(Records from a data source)
■ ■ ■ ■ ■
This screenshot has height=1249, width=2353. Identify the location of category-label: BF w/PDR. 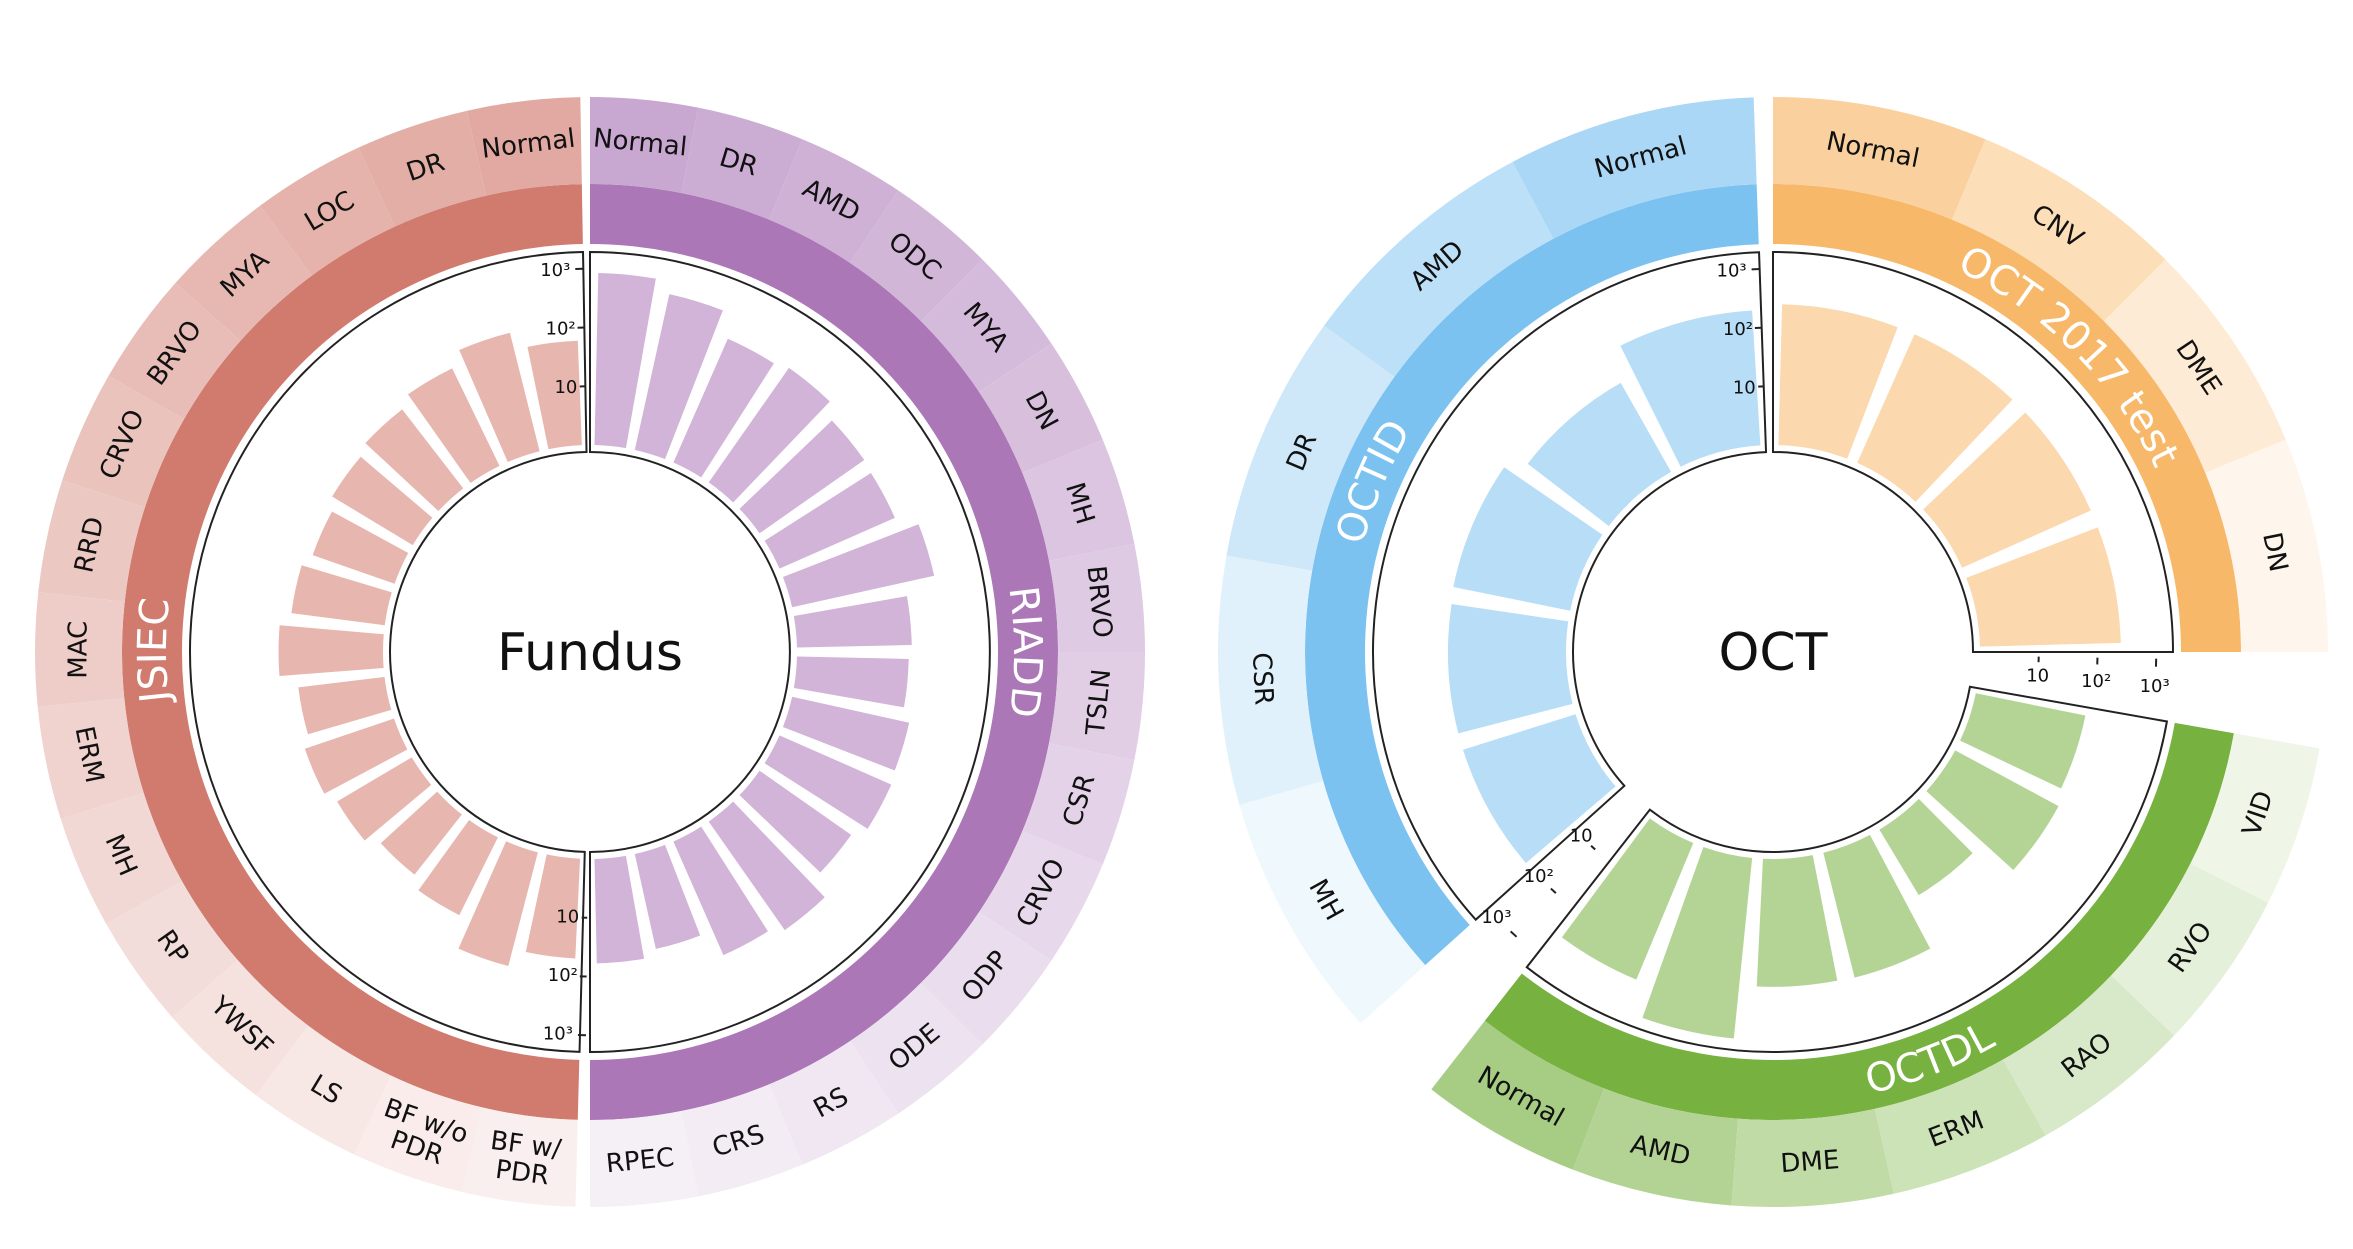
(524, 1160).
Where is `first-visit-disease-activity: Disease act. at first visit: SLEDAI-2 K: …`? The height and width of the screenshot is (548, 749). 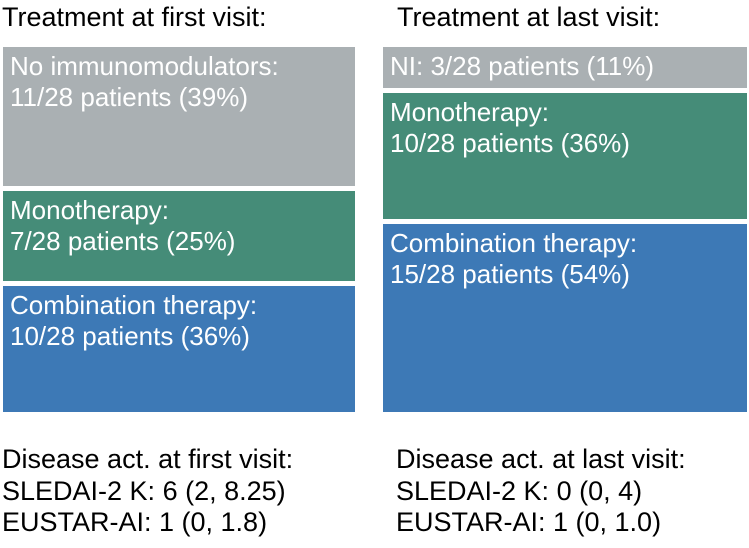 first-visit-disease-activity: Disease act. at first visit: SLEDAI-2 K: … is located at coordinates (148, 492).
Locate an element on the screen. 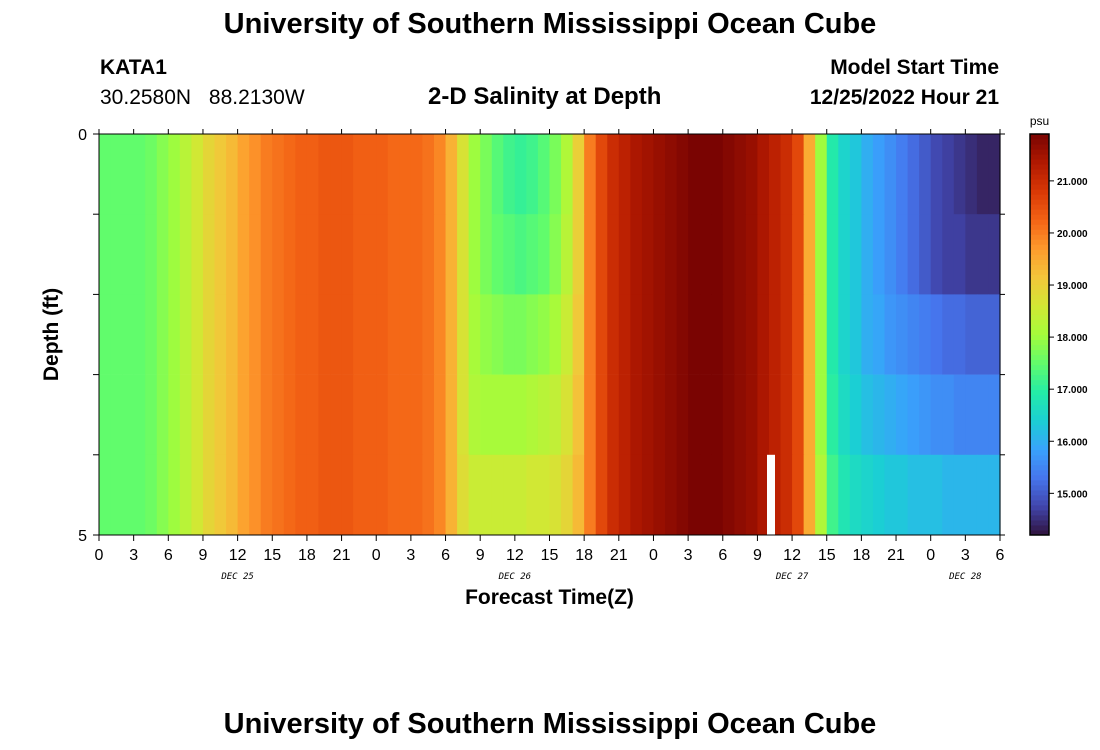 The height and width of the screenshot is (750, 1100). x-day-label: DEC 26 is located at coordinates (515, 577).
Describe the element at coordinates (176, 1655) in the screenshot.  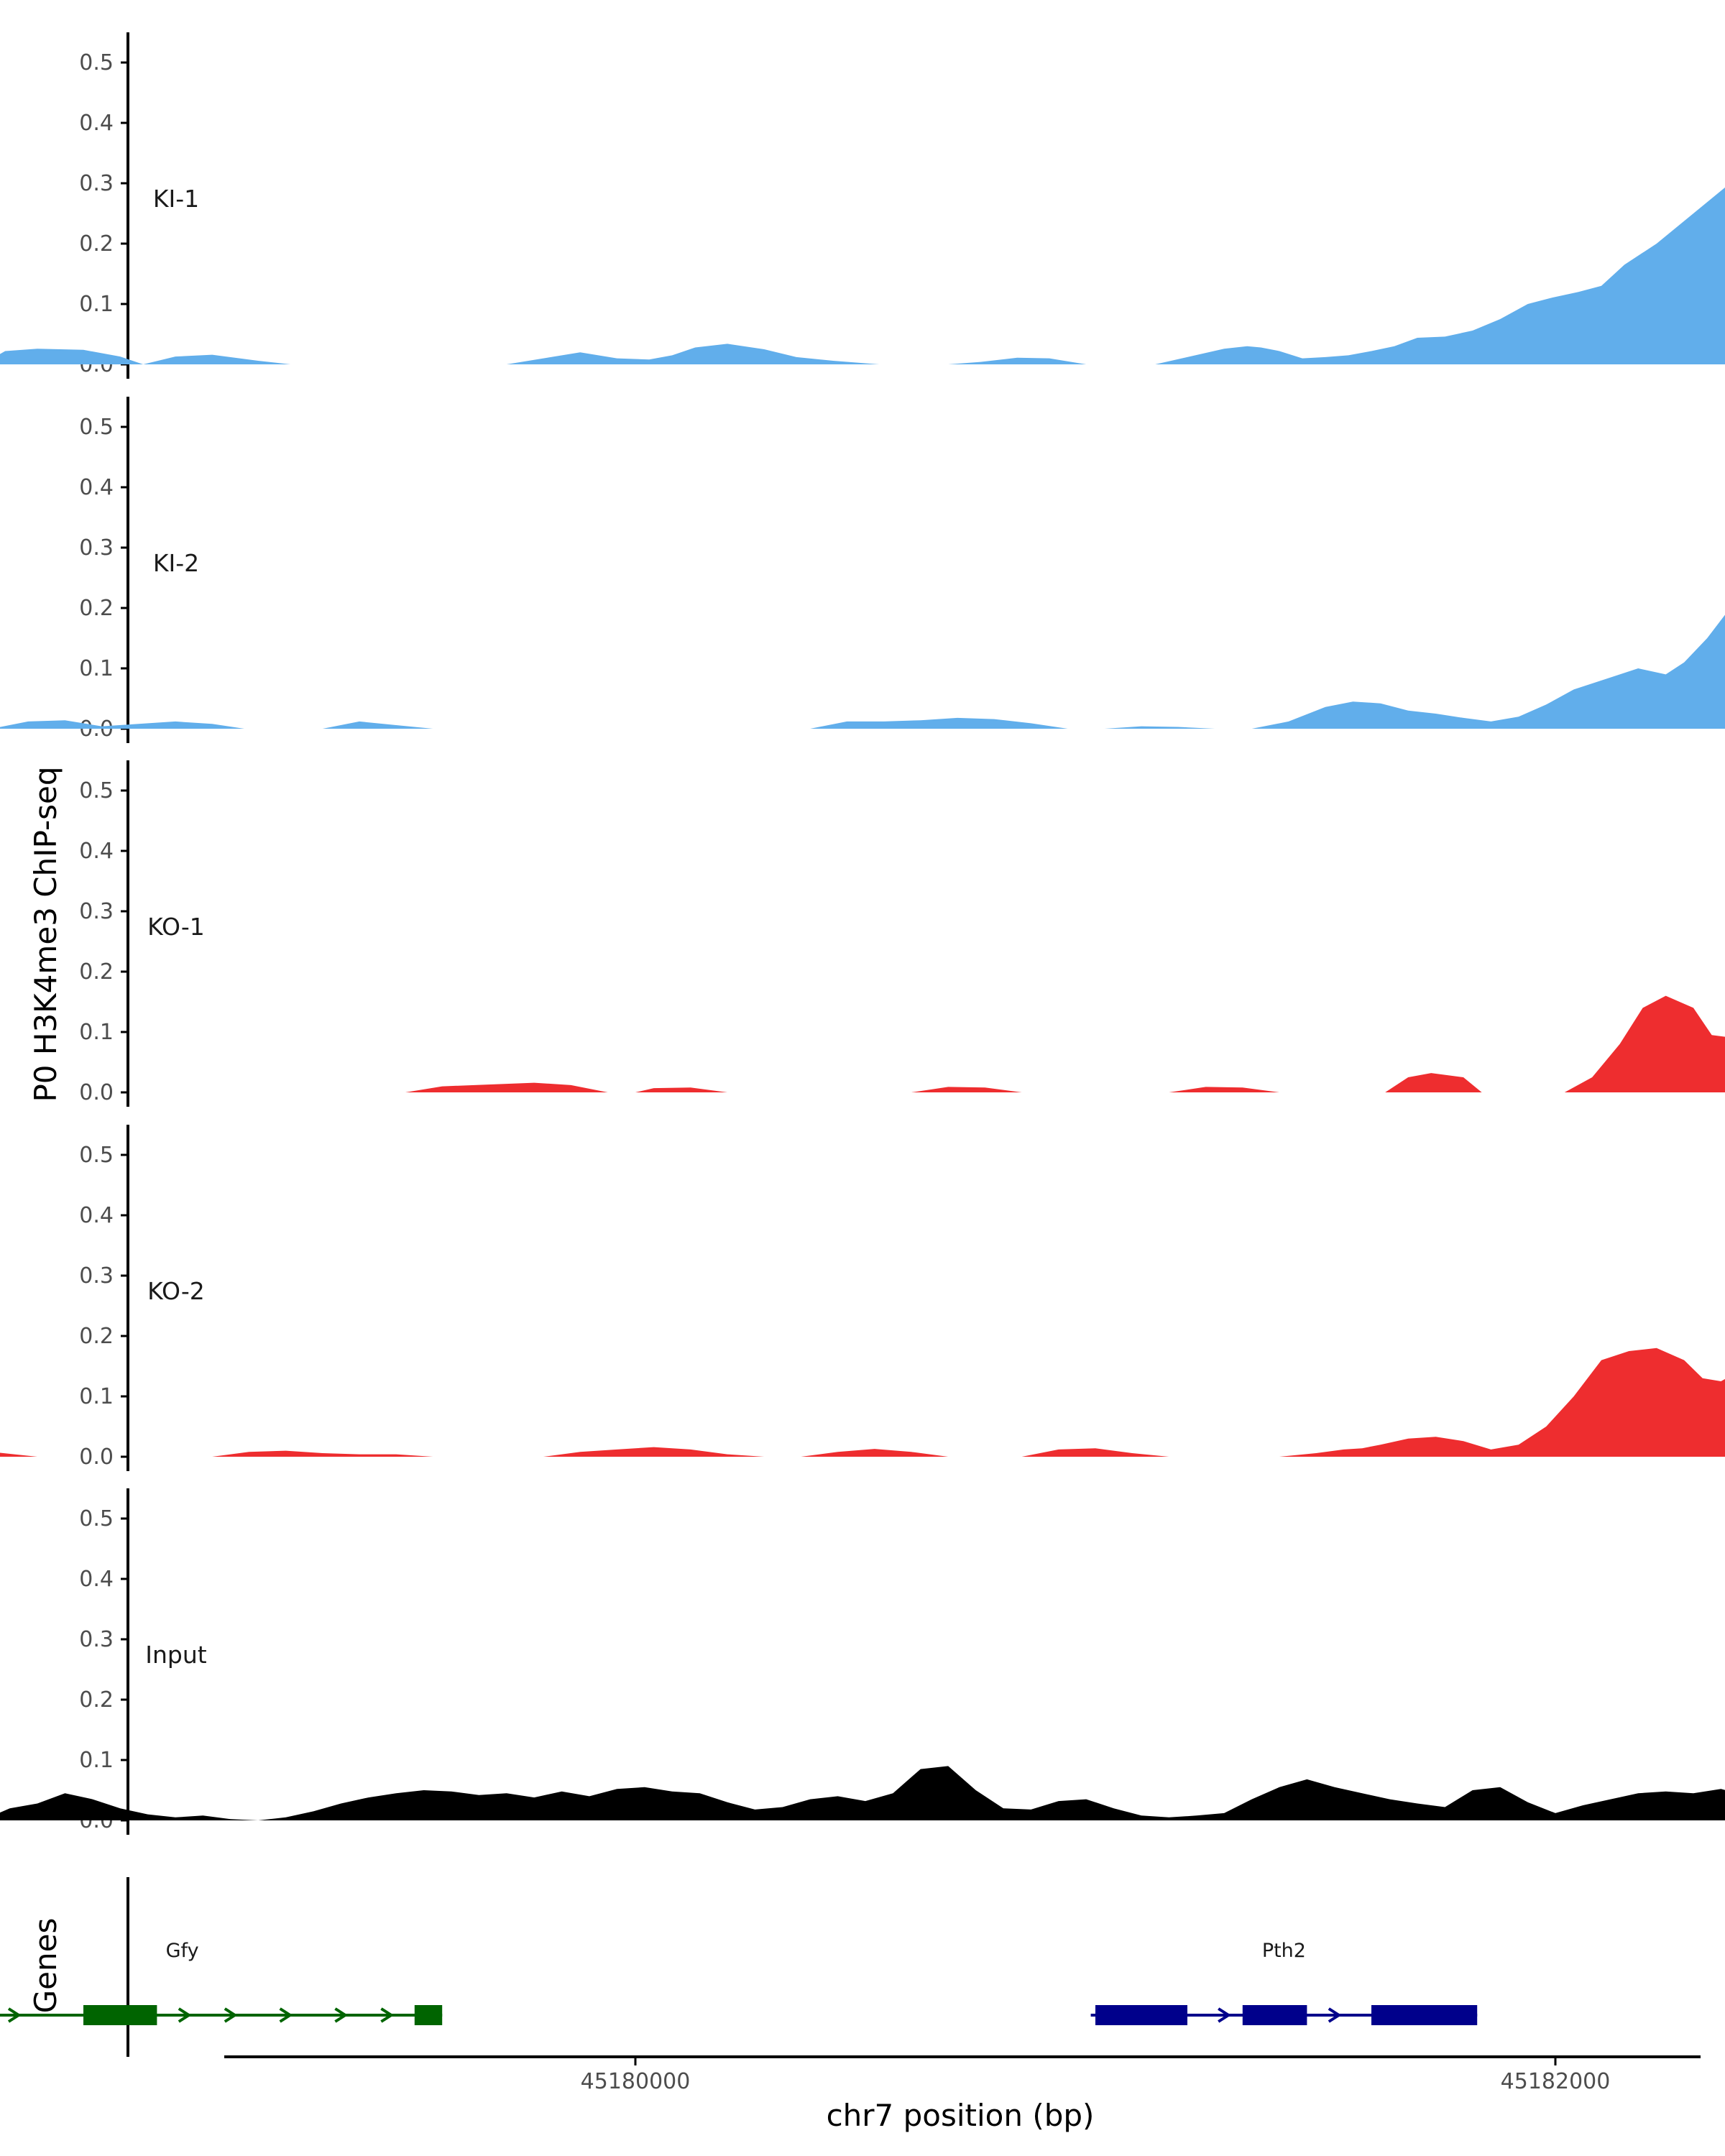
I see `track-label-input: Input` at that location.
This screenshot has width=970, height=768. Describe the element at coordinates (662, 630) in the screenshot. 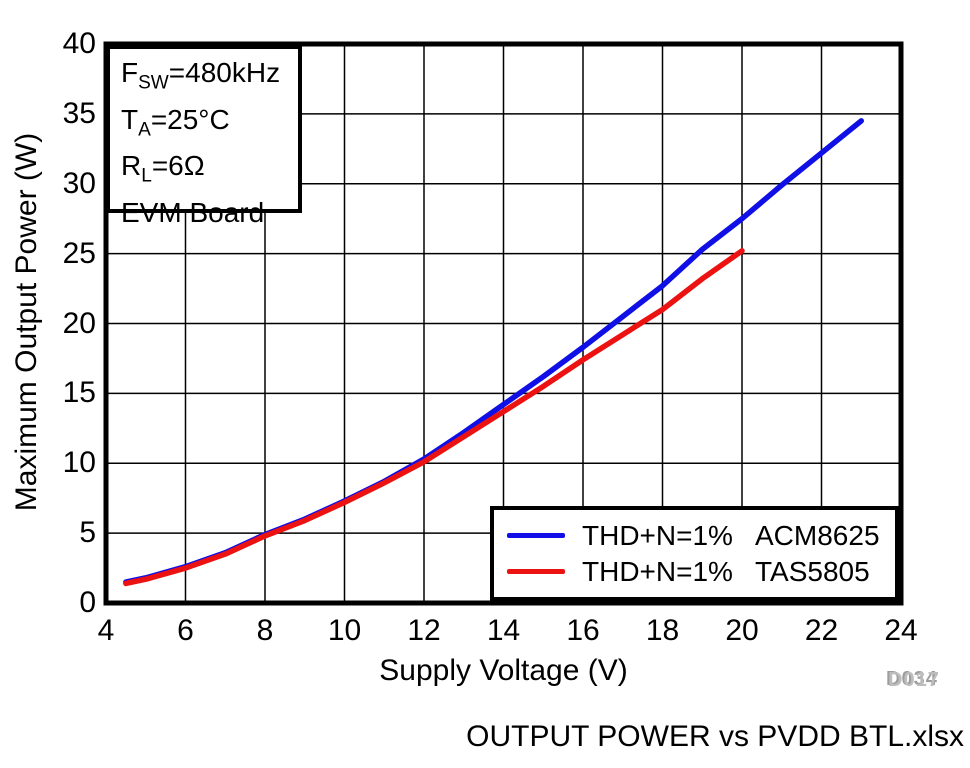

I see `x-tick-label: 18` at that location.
■ ■ ■ ■ ■
:: PROMPT ::
Return the stretch of the records above, from the line that contains "Describe the element at coordinates (176, 1655)" through the end of the records, reproducing each line without any change. Leave the pictures out of your answer.

:: SOLUTION TO THIS PROBLEM ::
Describe the element at coordinates (176, 1655) in the screenshot.  
I see `track-label-input: Input` at that location.
This screenshot has width=970, height=768. Describe the element at coordinates (662, 630) in the screenshot. 

I see `x-tick-label: 18` at that location.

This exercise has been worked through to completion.